CS87: Project Work Week

Git Repo Push Due: Saturday Evening, April 18 before 11:59pm
Project work week is solely devoted to you and your project group working on your course project. Our regular class and lab times are additional times in your schedule to add to your regular weekly work on your project, as is the lack of assigned lab, paper reading, reaction notes, and reading group tasks.

You should make substantial progress on your project during project work week. In particular, this should be a week devoted to making large strides in the implementation of your project (for a type 1 project), or on the investigation and writing on the depth foci of your project (for a type 2 project).
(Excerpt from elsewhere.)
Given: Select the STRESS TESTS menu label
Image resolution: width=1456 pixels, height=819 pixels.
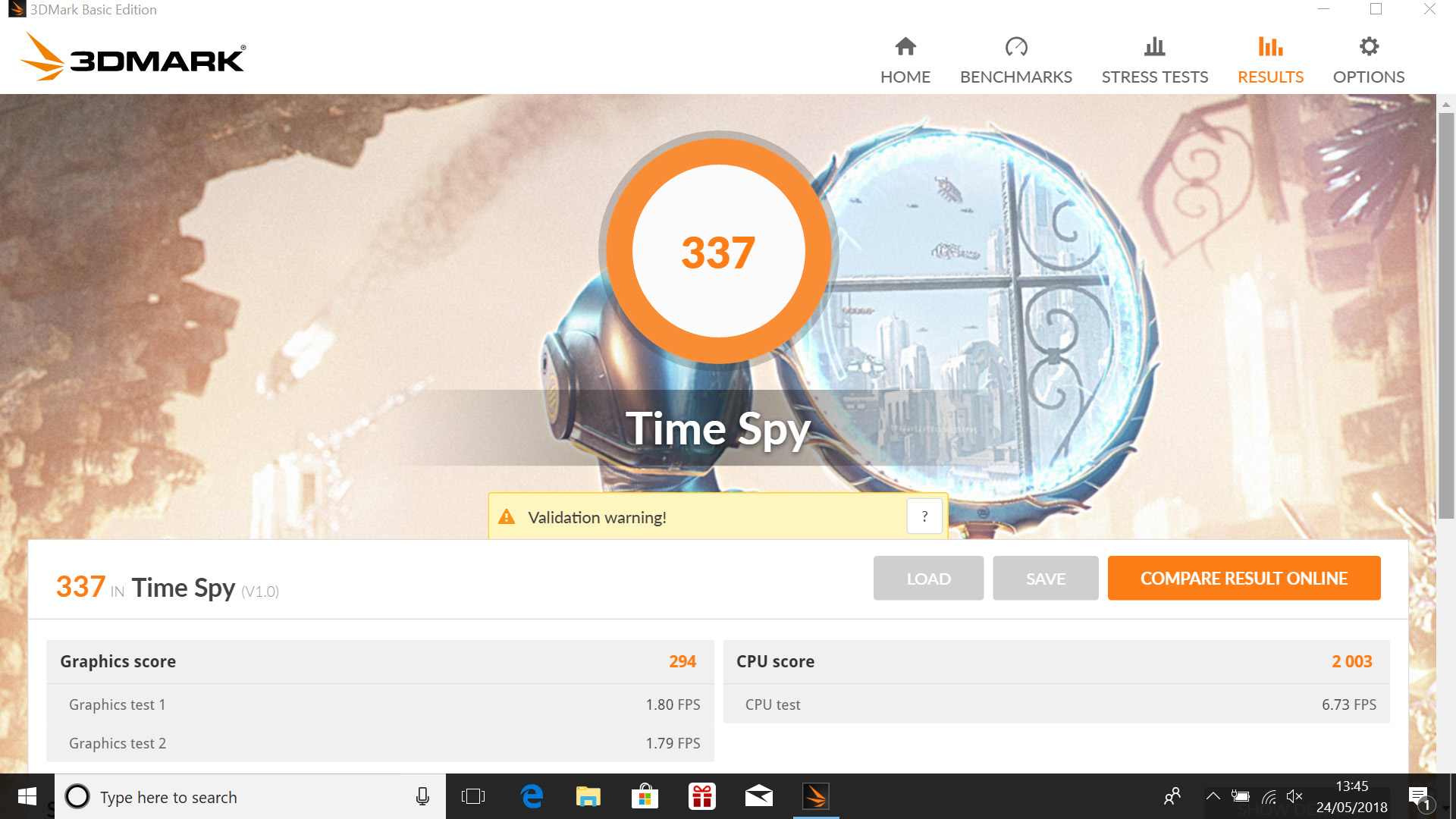Looking at the screenshot, I should click(x=1154, y=77).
Regardless of which type of project you are doing, you will want to update your bib file with related work as you find it this week. Make sure to update your final report bib file with this new related work (FinalProject/finalreport.bib). You also may want to start your finalreport.bib from a copy of your propsal.bib that has some related work entries you already added from your proposal. One way to do this is to copy your proposal.bib file to your finalreport.bib file:

 
cd FinalProject
cp ../Proposal/proposal.bib finalreport.bib

On Saturday evening at the end of project work week, you will push to your project git repo:

Week 13, your group will submit a short mid-way progress report and give a 10 minute presentation to the class introducing your project and discussing what you have done and where you are going ( midway presentation and report).

Additional Requirements

  1. I expect all groups to attend the first 15 minutes of our regularly scheduled Thursday class meeting during project work week.
  2. Each group must sign-up for a group meeting with me during project work week (I'll send out a google doc for you to sign-up). This meeting is a time to discuss with me your progress, any changes to your project plan, and any difficulties you are having. You may also schedule other meetings with me if you'd like that week. I will not hold regular office hours during project work week, but your group can contact me if you'd like to set up other times to meet with me that week.

Push to your Project git repo before the due date:

For a Type 1 Project:

  1. In the source/ subdirectory of your Project repo, add all your project source files, and Makefile to build
    Do not add .o or executable files to your project git repo. You can edit your .gitignore file at the top of your Project repo adding in names of executable and other files git should ignore. Currently, for example, at the top of the .gitignore file are entries for the pdf version of the written parts of your project.
  2. In your top-level Project repo directory add a file named README_PWW with the following information:
    1. Tell me whether your code is build-able and runnable, and if so how to do both (command line examples).
    2. A list of your project plan from your project proposal that is annotated with notes about which parts of your plan you accomplished this week; tell me what you did this week, tell me what new parts were implemented, what new parts tested, etc. You may have an altered project plan from the one you submitted with your proposal, which is fine. Use the project plan that best fits your project now.

      Annotate your plan with which group member was responsible for completing different parts, and which are responsible for future parts. If some were worked on by more than one of you, include both/all of you in the annotation for that task.

      You should have more details filled out than from your proposal plan that reflect what you have done and what changes you have made to your next steps.

  3. In the FinalReport/ subdirectory push any updates you have made to your finalreport.bib file.

For a Type 2 Project:

  1. In the FinalReport/ subdirectory of your Project repo, push all changes you have made to your finalreport.bib and finalreport.tex files.
  2. In your top-level Project repo directory add a file named README_PWW with the following information:
    1. A list of your project plan from your project proposal that is annotated with notes about which parts of your plan you accomplished this week; tell me what you did this week, tell me what new parts were implemented, what new parts tested, etc. You may have an altered project plan from the one you submitted with your proposal, which is fine. Use the project plan that best fits your project now.

      Annotate your plan with which group member was responsible for completing different parts, and which are responsible for future parts. If some were worked on by more than one of you, include both/all of you in the annotation for that task.

      You should have more details filled out than from your proposal plan that reflect what you have done and what changes you have made to your next steps.